Je m’explique. D’abord, il faut se poser la question suivante : qu’est-ce qu’un rêve? Ç’a l’air niaiseux vite de même, mais le propre de l’humain, c’est souvent de penser qu’il sait de quoi il parle alors, qu’au fond, quand on lui demande de définir une patente, soudainement, il ne sait pas s’y prendre. Le DG de Canadien est un bon exemple : on sait ce que ça fait un DG, mais jamais je ne pourrais définir la nature de ses tâches (à part faire beaucoup de bench press).

Je reviens aux rêves. Selon plusieurs experts de la chose onirique, un rêve doit normalement offrir un décalage important par rapport à la réalité ainsi qu’un regard neuf sur le monde; si ça ne se produit pas, ce n’est pas un rêve, mais un cauchemar. Le cauchemar aurait donc une dimension de proximité avec la réalité, ce qui le rendrait mauditement épeurant dans la mesure où sa plausibilité serait grande.

Revenons à Marc Bergevin. Qu’a-t-il fait depuis l’élimination de Canadien? A-t-il réalisé des rêves décalés par rapport à la réalité? Genre un échange fou malade pour aller chercher un marqueur de 50 buts? Ou un défenseur étoile habile de ses mains ET de ses pieds?

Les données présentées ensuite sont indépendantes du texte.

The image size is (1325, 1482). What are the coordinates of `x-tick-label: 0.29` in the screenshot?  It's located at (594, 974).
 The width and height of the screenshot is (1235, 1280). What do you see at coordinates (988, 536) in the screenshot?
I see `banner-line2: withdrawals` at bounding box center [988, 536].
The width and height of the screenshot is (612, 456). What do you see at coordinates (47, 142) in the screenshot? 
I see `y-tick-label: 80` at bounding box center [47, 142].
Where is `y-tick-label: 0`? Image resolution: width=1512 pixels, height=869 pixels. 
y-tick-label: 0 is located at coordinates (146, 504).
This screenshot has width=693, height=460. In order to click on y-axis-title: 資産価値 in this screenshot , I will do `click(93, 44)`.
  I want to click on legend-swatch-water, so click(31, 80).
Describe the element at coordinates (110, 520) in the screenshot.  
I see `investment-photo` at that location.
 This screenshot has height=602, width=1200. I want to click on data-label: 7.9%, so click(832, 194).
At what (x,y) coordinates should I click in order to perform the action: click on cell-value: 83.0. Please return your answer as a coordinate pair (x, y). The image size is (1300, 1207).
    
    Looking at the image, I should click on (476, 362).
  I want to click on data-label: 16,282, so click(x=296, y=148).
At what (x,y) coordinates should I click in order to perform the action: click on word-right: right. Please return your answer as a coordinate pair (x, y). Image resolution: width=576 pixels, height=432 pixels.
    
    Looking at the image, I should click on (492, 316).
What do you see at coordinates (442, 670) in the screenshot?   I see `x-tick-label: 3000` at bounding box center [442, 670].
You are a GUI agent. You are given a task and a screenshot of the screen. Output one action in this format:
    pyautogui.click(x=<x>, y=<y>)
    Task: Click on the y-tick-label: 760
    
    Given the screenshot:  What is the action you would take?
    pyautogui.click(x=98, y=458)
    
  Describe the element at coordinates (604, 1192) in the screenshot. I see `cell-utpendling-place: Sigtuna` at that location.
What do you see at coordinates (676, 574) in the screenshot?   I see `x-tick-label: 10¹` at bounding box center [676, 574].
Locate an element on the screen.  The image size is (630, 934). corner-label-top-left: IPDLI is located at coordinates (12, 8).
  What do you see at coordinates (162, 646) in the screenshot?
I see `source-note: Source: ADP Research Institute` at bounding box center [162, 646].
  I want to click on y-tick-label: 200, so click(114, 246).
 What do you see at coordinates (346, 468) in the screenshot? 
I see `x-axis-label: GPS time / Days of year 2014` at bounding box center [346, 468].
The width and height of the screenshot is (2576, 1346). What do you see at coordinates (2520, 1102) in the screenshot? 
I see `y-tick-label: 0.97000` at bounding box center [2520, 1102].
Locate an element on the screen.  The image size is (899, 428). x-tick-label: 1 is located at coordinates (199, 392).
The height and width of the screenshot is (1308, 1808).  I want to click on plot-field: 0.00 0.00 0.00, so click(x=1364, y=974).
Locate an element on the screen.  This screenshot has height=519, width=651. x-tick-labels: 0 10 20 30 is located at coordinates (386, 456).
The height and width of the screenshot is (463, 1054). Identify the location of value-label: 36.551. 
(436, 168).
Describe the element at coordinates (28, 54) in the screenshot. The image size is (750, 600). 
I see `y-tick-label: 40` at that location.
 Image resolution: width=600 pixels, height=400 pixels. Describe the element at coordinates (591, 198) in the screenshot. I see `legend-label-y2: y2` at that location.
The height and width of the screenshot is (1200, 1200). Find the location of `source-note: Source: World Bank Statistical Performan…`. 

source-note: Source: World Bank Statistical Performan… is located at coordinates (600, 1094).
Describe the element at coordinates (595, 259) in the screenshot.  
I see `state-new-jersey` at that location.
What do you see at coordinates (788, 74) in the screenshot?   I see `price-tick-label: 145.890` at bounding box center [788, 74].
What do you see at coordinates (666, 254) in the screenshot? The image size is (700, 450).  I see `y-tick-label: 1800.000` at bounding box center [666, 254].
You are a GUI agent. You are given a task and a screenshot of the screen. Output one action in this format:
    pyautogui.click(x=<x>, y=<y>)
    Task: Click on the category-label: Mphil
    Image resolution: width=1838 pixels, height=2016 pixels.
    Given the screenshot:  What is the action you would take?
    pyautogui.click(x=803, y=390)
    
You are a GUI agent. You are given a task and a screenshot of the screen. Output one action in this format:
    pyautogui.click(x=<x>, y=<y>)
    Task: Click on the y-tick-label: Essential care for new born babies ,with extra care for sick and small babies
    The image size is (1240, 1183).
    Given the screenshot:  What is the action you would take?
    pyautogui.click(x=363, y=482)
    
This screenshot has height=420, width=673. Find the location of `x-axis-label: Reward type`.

À sa décharge, vous me direz que ce n’est pas permis actuellement par la Ligne nationale de hockey, car la période des transactions est terminée. N’empêche, s’il avait voulu faire un rêve, un vrai, c’est-à-dire complètement décalé par rapport au réel, il aurait pris les moyens de le faire.

À la place, il a signé Christian Folin pour un an. Et au moment d’écrire cet article, il venait même de signer, pour un an aussi, Nate Thompson. Méchant cauchemar; on dirait la saison 2018-2019 qui se prolonge. En fait, le seul décalage par rapport à la réalité, c’est l’opération au genou de Jesperi Kotkaniemi. Personne (même pas KK lui-même) n’avait l’air de savoir qu’il était blessé.

Petit saut dans l’histoire. Le philosophe grec Hippocrate (460-377 avant J.-C.) était fasciné par le concept de cauchemar. Lui pis sa gang de chums médecins qualifiaient cette réalité en utilisant le mot «incubus», qui voulait dire «se coucher sur». En gros, les gens de l’époque définissaient le cauchemar comme la sensation d’avoir quelqu’un assis sur sa poitrine. On parlait même carrément de la présence d’un étouffeur sur la cage thoracique des gens.

Ça me rappelle mon cauchemar d’hier : j’avais l’impression d’étouffer. J’étais vêtu de mon pyjama de Canadien, et tout le poids de l’incompétence de Marc Bergevin m’oppressait la poitrine. Je me suis réveillé, et j’ai pondu ce texte d’un trait. C’est toujours ça de pris.